*给定文段*:

╔══

1950年代初期创立的《联合报》等等大报让读者“频繁”接触现代中文呈现的同性恋知识
:读者获得“同性恋(伪)知识”以及“现代中文”(而不再是日文或传统汉文)的洗礼
。报纸承袭冷战美国敌视同性恋的态度,一再指导民众戴着有色眼镜去理解、误解同性恋
。报纸和其他量产印刷品(例如各级学校课本)教给民众的现代中文,也是冷战武器。
藉著动员现代中文教育,中华民国可以“取代”日本,也可以取代中华人民共和国:一方
面,中华民国将台湾从一个采用日文的殖民地,变成一个采用现代中文的“复兴基地”;
另一方面,执政者也发现,台湾境内的中文可以当作一张仿佛证明文化优越感的王牌,用
来证明中华民国足以“取代”中华人民共和国:中华人民共和国采用简体字,曾经抨击中
华传统,让中华民国得以暂时自称中华文化道统的捍卫者。
报纸于1950年代“耕耘”(指报纸培养了能读现代中文、能辨认同性恋人事物的读者群)
,作者群于60年代才得以“收割”(指作者接收了一批现成的、能够阅读现代中文的国内
读者)。70年代,朱天心散文《击壤歌》的少女主人翁享受美国倾销的流行文化,目睹冷
战在台湾留下来的种种证据:她读《麦克阿瑟将军传》因而立志当将军【1】、她喜欢在
被称“洋奴街”的台北市中山北路逛街、她看见基隆庙口“有些 Bar 还闪著霓虹灯,有
些洋鬼船员就搂着个旗袍开高衩的长发中国女孩走在街上”、她阅读叙述美国人韩战经验
的小说《最后一场电影》【2】。

╚══

[收集的数据条目]
╔══

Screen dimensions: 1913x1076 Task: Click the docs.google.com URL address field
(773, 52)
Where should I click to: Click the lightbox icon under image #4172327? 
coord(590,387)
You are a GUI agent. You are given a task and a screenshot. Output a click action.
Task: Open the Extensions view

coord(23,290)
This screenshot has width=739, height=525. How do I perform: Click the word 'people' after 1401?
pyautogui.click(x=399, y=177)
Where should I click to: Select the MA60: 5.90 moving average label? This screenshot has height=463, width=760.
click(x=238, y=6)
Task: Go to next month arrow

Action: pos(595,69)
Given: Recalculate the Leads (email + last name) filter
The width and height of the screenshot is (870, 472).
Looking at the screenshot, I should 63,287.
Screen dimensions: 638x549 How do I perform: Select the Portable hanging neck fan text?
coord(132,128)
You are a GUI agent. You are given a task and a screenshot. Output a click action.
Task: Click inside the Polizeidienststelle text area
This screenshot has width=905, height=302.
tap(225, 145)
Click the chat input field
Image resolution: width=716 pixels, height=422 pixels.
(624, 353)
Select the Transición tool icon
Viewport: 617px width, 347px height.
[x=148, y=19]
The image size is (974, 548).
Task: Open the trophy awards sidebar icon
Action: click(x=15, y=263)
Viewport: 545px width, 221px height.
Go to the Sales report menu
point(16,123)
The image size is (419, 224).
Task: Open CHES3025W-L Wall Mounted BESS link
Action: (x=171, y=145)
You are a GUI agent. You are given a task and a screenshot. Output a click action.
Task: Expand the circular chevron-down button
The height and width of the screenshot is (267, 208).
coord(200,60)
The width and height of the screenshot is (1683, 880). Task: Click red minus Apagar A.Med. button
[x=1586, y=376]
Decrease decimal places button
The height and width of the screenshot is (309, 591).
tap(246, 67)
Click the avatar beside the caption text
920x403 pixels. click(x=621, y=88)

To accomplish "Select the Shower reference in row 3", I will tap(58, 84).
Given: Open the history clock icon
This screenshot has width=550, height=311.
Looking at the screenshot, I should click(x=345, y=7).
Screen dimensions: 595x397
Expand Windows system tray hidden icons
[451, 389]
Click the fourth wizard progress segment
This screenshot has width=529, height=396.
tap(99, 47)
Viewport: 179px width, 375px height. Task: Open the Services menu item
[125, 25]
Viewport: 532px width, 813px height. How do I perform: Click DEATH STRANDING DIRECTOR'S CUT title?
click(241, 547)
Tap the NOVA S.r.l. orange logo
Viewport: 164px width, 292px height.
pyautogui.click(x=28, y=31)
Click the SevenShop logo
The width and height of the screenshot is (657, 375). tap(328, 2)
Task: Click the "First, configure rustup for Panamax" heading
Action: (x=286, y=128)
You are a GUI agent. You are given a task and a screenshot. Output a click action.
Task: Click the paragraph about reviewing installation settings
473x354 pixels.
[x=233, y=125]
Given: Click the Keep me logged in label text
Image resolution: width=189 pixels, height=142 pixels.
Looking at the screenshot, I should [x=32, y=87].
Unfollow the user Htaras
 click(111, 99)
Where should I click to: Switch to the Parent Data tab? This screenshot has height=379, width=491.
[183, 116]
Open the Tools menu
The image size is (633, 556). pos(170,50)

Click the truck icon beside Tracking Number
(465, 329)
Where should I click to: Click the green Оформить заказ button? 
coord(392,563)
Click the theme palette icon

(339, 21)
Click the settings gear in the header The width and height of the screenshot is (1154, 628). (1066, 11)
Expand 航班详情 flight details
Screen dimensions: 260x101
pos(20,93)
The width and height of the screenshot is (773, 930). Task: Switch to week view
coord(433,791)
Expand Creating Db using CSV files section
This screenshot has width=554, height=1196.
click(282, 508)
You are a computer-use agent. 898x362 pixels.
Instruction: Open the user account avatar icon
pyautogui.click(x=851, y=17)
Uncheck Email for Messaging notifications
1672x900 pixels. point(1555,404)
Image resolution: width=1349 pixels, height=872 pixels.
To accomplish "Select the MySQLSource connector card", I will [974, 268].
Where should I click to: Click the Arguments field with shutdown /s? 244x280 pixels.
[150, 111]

╚══

*待办事项*:
#1 列出文段里所有用书名号括起来的名称。
#2 请将文段中从“1950年代初期创立的《联合”到“能辨认同性恋人事物的读者群)”的部分一字不改地抄写出来。
答题时只依据文段。

*回答列表*:
#1 《联合报》、《击壤歌》、《麦克阿瑟将军传》、《最后一场电影》

#2
1950年代初期创立的《联合报》等等大报让读者“频繁”接触现代中文呈现的同性恋知识
:读者获得“同性恋(伪)知识”以及“现代中文”(而不再是日文或传统汉文)的洗礼
。报纸承袭冷战美国敌视同性恋的态度,一再指导民众戴着有色眼镜去理解、误解同性恋
。报纸和其他量产印刷品(例如各级学校课本)教给民众的现代中文,也是冷战武器。
藉著动员现代中文教育,中华民国可以“取代”日本,也可以取代中华人民共和国:一方
面,中华民国将台湾从一个采用日文的殖民地,变成一个采用现代中文的“复兴基地”;
另一方面,执政者也发现,台湾境内的中文可以当作一张仿佛证明文化优越感的王牌,用
来证明中华民国足以“取代”中华人民共和国:中华人民共和国采用简体字,曾经抨击中
华传统,让中华民国得以暂时自称中华文化道统的捍卫者。
报纸于1950年代“耕耘”(指报纸培养了能读现代中文、能辨认同性恋人事物的读者群)